[Excerpted records Boundary: Start]

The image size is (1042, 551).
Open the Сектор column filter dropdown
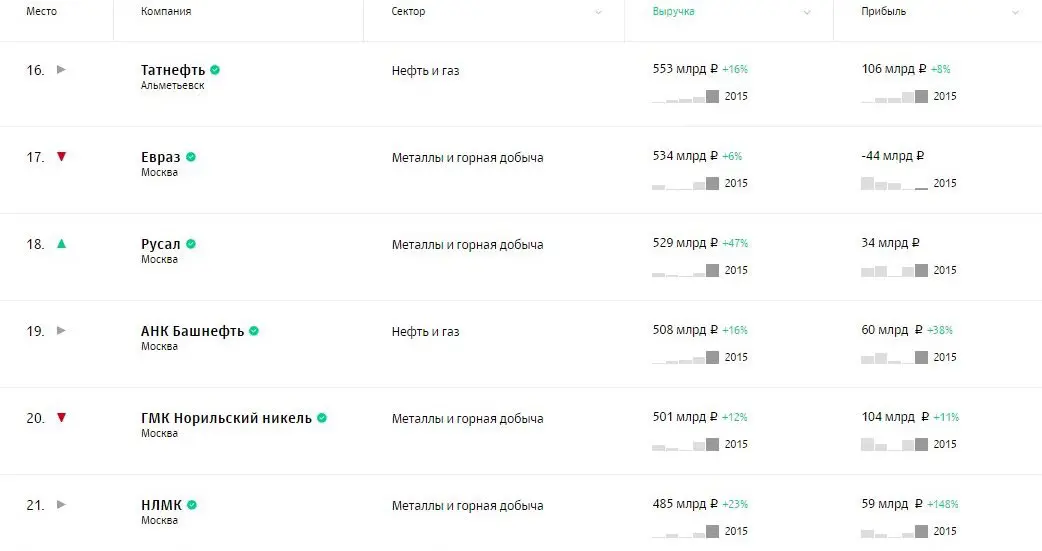(598, 12)
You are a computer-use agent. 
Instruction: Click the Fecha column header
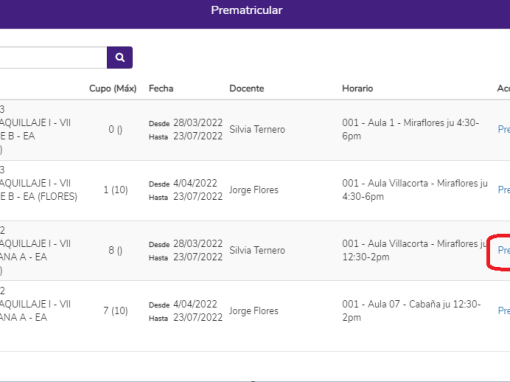[x=161, y=89]
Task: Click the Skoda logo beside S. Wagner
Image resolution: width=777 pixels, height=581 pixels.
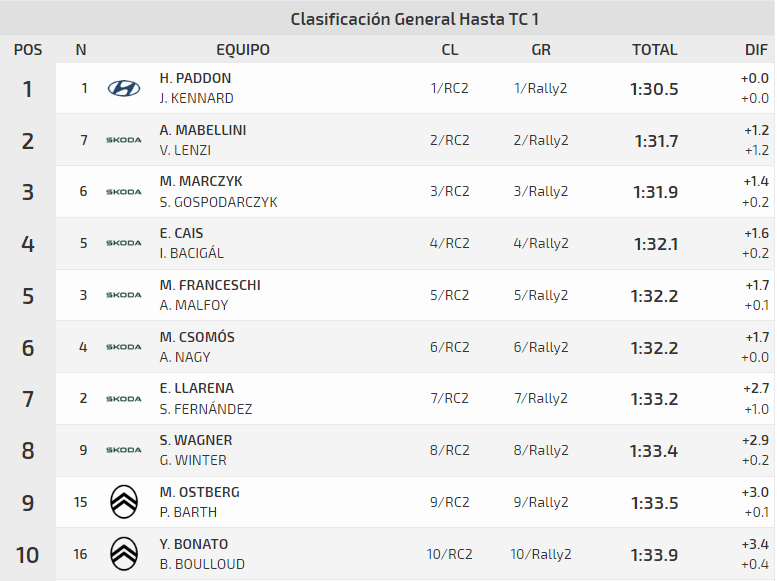Action: click(124, 450)
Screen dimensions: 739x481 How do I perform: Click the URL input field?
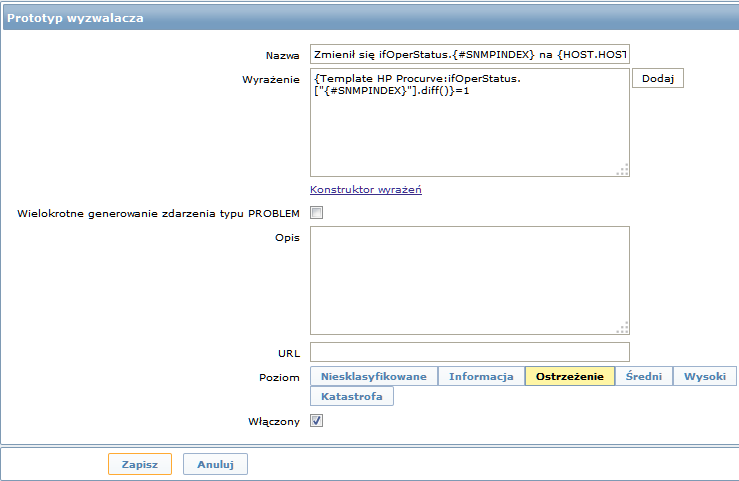[469, 352]
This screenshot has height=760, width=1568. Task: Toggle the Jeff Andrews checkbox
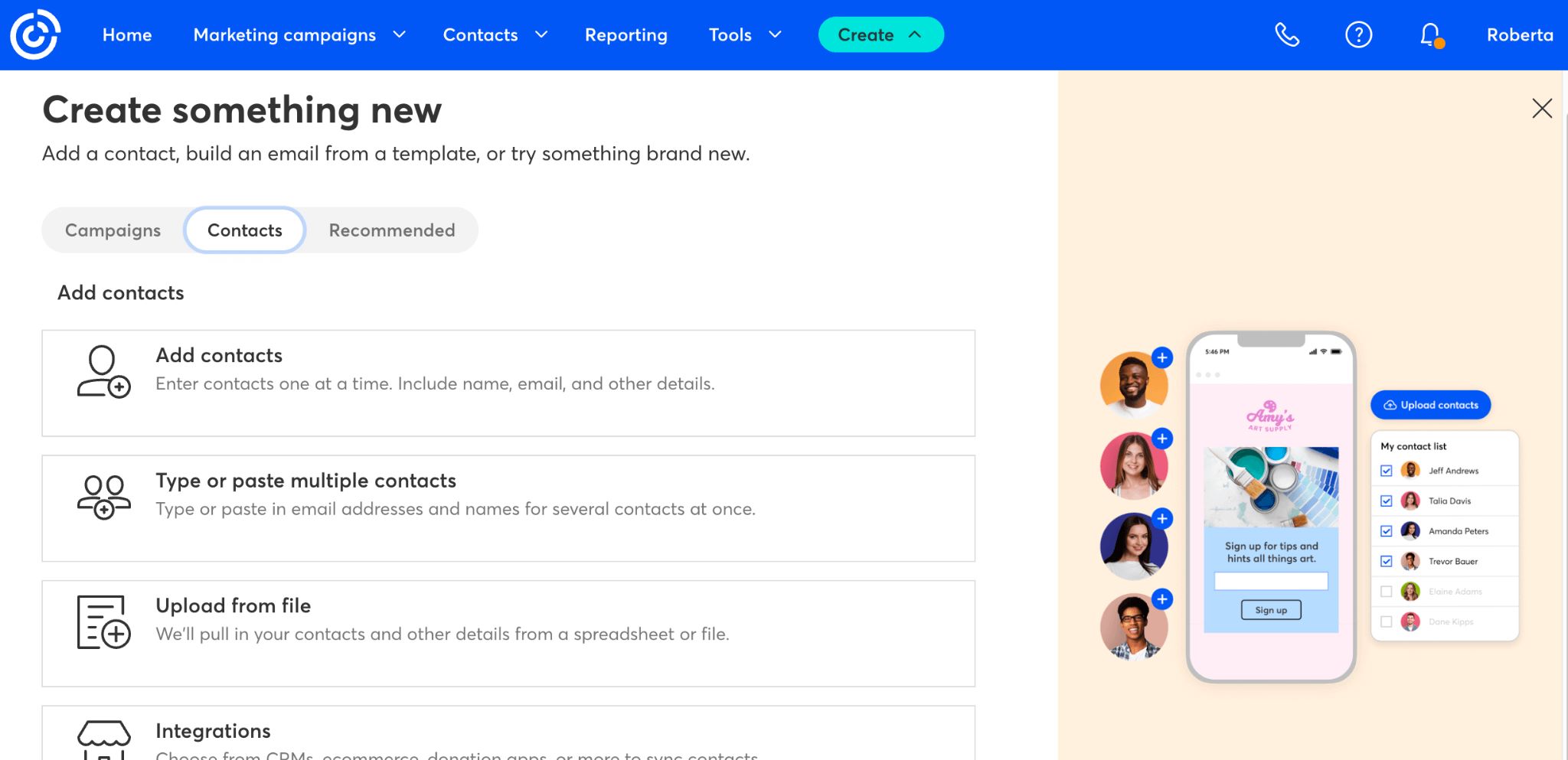(x=1386, y=471)

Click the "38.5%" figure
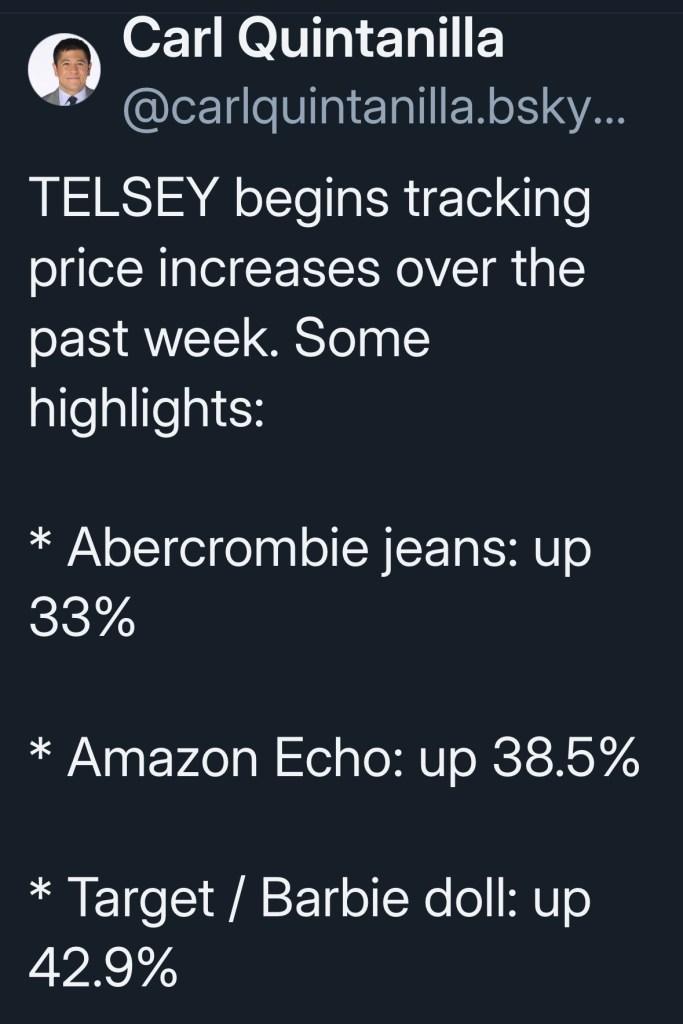[x=566, y=760]
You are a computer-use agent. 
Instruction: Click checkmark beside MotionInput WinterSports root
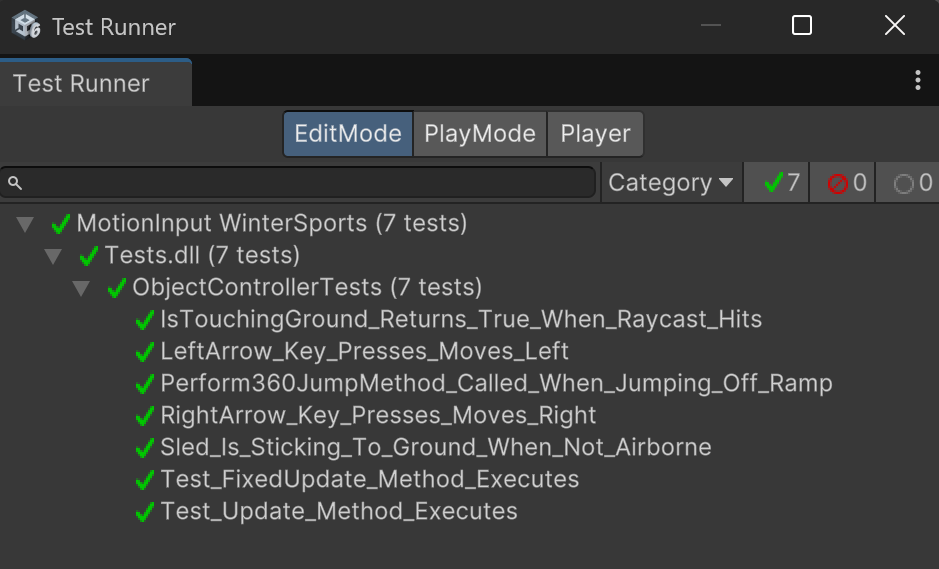click(x=61, y=224)
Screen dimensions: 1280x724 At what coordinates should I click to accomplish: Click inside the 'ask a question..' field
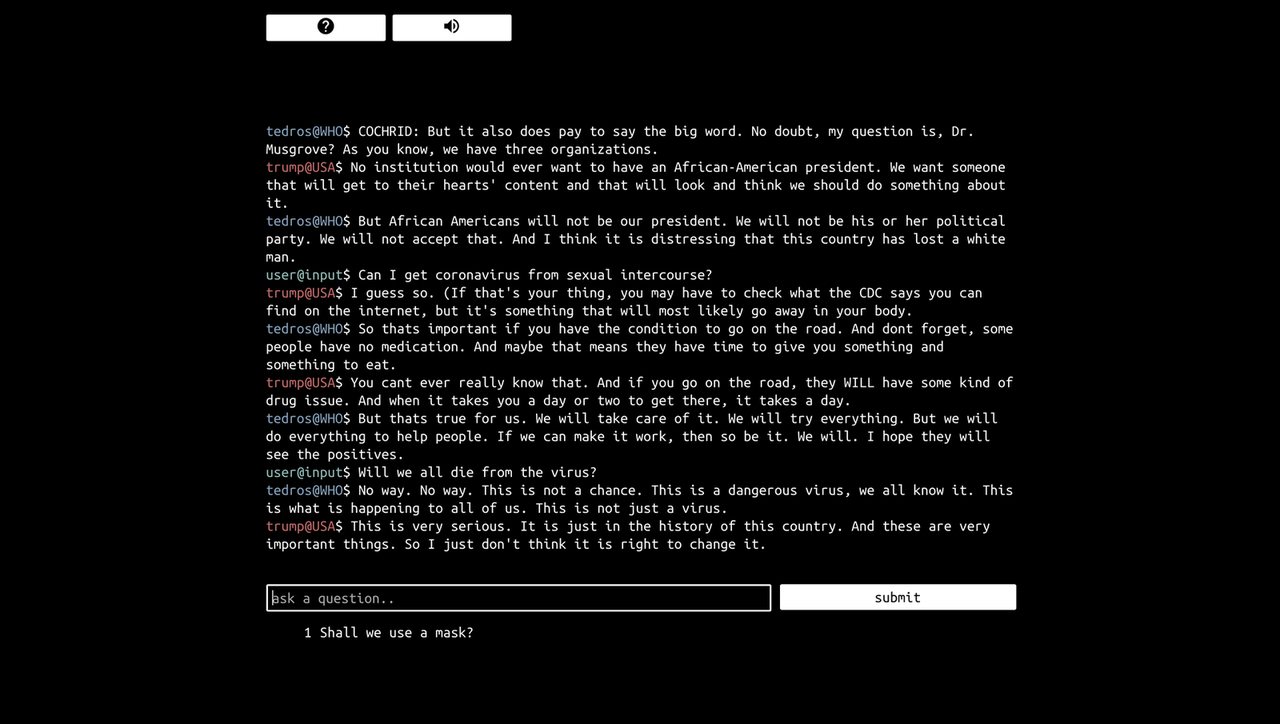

[Excerpted records Boundary: End]

Work to be completed: Your job is to reproduce the material exactly. Keep pictures out of it.

Reply:
The image size is (1042, 551).
Open the Сектор column filter dropdown
(598, 12)
You are a computer-use agent. 
Instruction: Click the Fecha column header
[x=161, y=89]
Task: Click the Skoda logo beside S. Wagner
Image resolution: width=777 pixels, height=581 pixels.
Action: click(124, 450)
Screen dimensions: 739x481 How do I perform: Click the URL input field?
[469, 352]
This screenshot has height=760, width=1568. Task: Toggle the Jeff Andrews checkbox
(x=1386, y=471)

Click the "38.5%" figure
[x=566, y=760]
You are a computer-use agent. 
Instruction: Click checkmark beside MotionInput WinterSports root
click(x=61, y=224)
Screen dimensions: 1280x724 At what coordinates should I click to accomplish: Click inside the 'ask a question..' field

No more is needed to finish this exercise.